Os EUA, em vez disso, venceram em toda a linha. Venceram sua guerra contra a Europa. Simplesmente não é possível pensar em Washington sem o velho Continente, por isto tiveram que assegurar sua completa conquista. A Europa, de 1945 em diante, foi utilizada como base para expandir o unipolarismo de listras e estrelas e sem este espaço os Estados Unidos nunca teriam se tornado a superpotência atual. Hoje, por meio de influência política e econômica ou diretamente com expropriações feitas pelo governo norte-americano, utilizam os fundos, os recursos e o espaço geopolítico Europeu para elaborar uma estratégia de reação ao nascente multipolarismo. O garantir-se um novo controle na América Indiolatina não pode senão basear-se no domínio inconteste sobre a Europa. Hoje, Washington controla mais solidamente o velho continente do que aquele que outrora era seu quintal de casa, e provavelmente também do que algumas de suas próprias cidades, e para reconquistar aquele espaço deve forçosamente partir das áreas que controla. Cortar linhas férreas, gasodutos, erigir “muralhas de drones”, dispor “sentinelas orientais”, mudar governos, inventar propaganda, financiar agentes internos para a subversão, são todas atividades postas em prática para garantir a divisão do continente europeu, prepará-lo para a total espoliação, utilizá-lo estratégica e economicamente para interesses totalmente distantes daqueles da própria Europa, interesses que miram o continente americano e o choque principal com a China.

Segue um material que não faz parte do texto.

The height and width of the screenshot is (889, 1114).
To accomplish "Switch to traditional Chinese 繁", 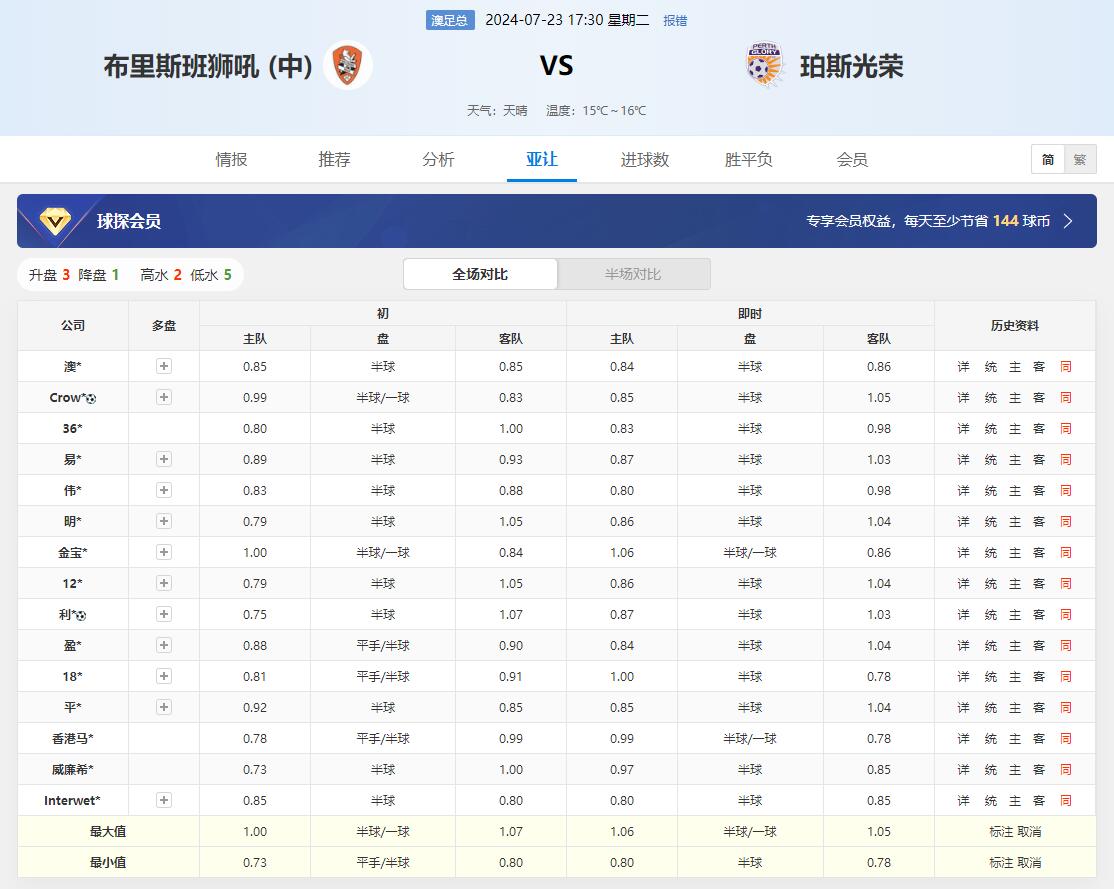I will [1080, 159].
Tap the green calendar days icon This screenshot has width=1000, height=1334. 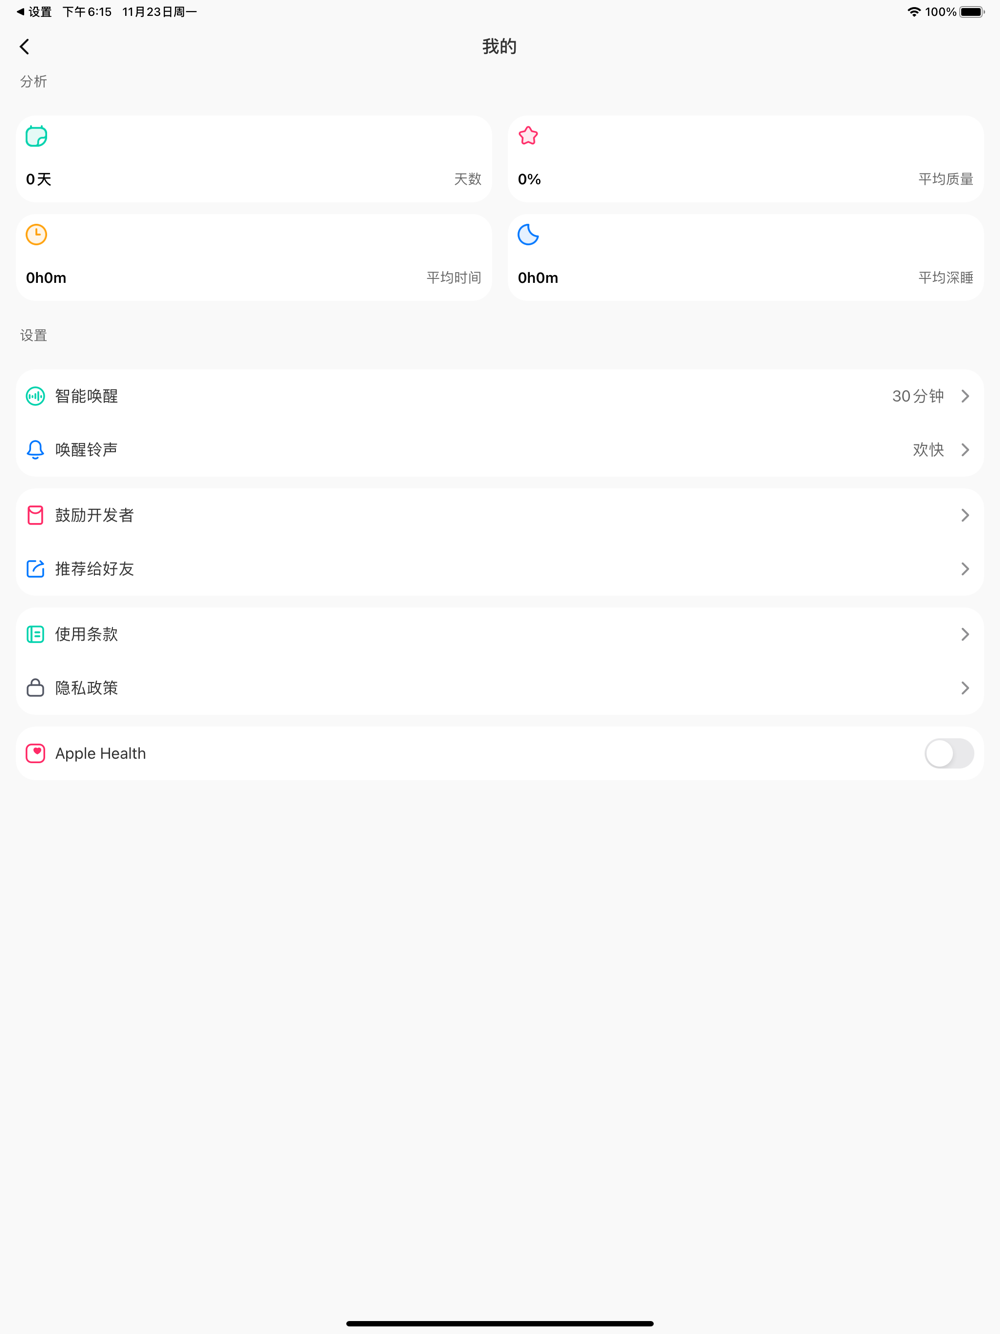37,136
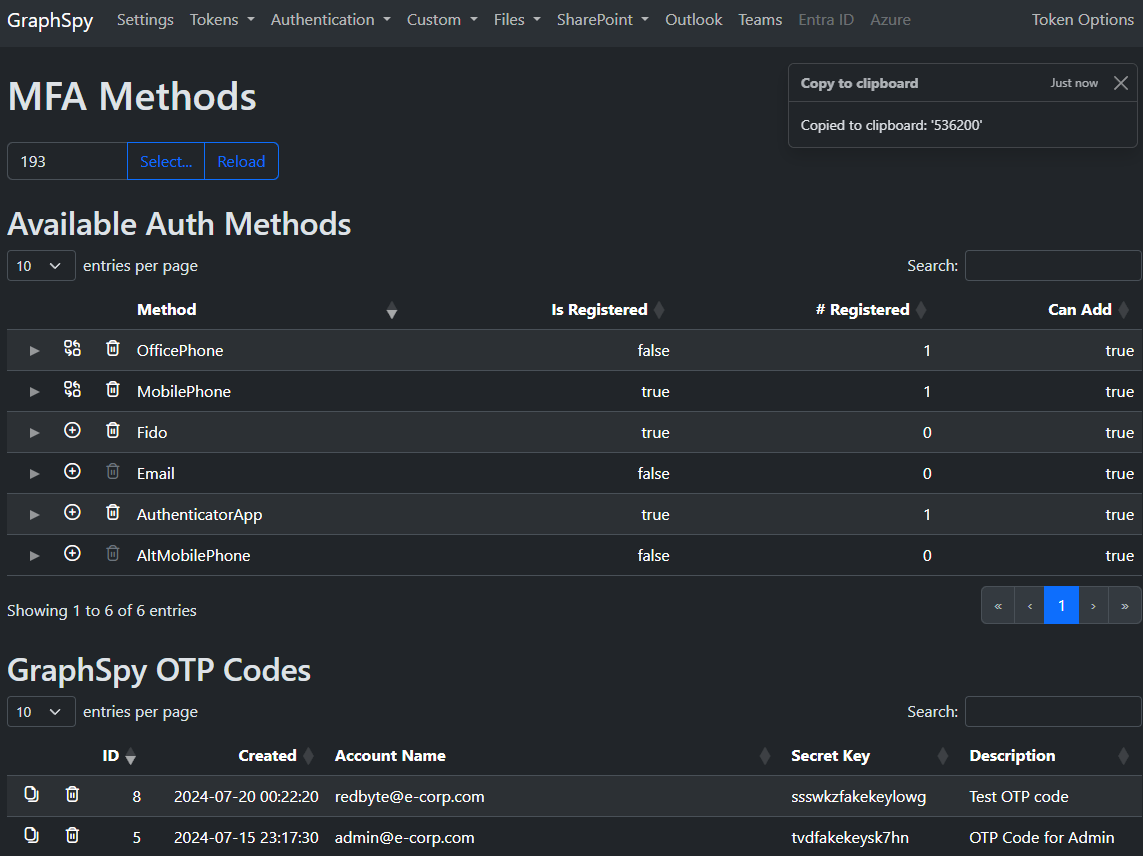Dismiss the Copy to clipboard notification
The height and width of the screenshot is (856, 1143).
point(1121,83)
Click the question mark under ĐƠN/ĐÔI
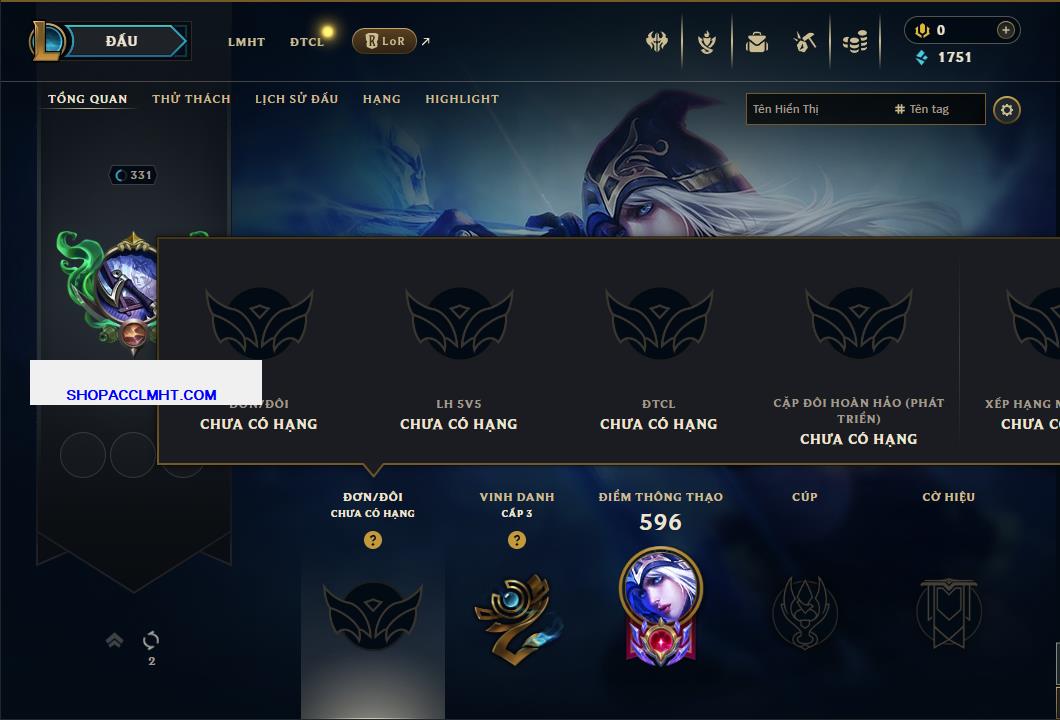The width and height of the screenshot is (1060, 720). pyautogui.click(x=372, y=539)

Quem perdeu completamente a guerra é a Europa, perdeu-a também, reafirmamos, por causa da “facada nas costas” infligida de dentro. De seu próprio aliado de listras e estrelas que orquestrou tudo por intermédio do pântano que gere as capitais do velho continente. Por intermédio da Otan, da União Europeia, obedientes aos fundos americanos, até as ruidosas e folclóricas alas extremas, nacionalistas e internacionalistas que, por trás de uma patina de ideais, escondem a coincidência com o desígnio de ultramar. A devastação evidencia-se também relativamente à questão palestina: no espaço onde deveria incidir o interesse principal do nosso continente, o Mediterrâneo, estamos inermes e também ali obedientes ao par EUA-Israel.
O que seria a Europa sem os EUA? Poderia reencontrar a soberania política e econômica. Poderia desenvolver suas próprias indústrias e reencontrar sua própria história e cultura. Enfim, voltaria a ser um espaço soberano com uma capacidade de direção hoje inexistente.
A facada nas costas para com o aliado, feita por intermédio de todo o aparato institucional, midiático e de agentes vendidos, aparece em toda a sua clareza. Mas não é “o fim da história”: agora, para os europeus, chega o tempo de gerir o pós-guerra e opor-se a este novo Tratado de Versalhes.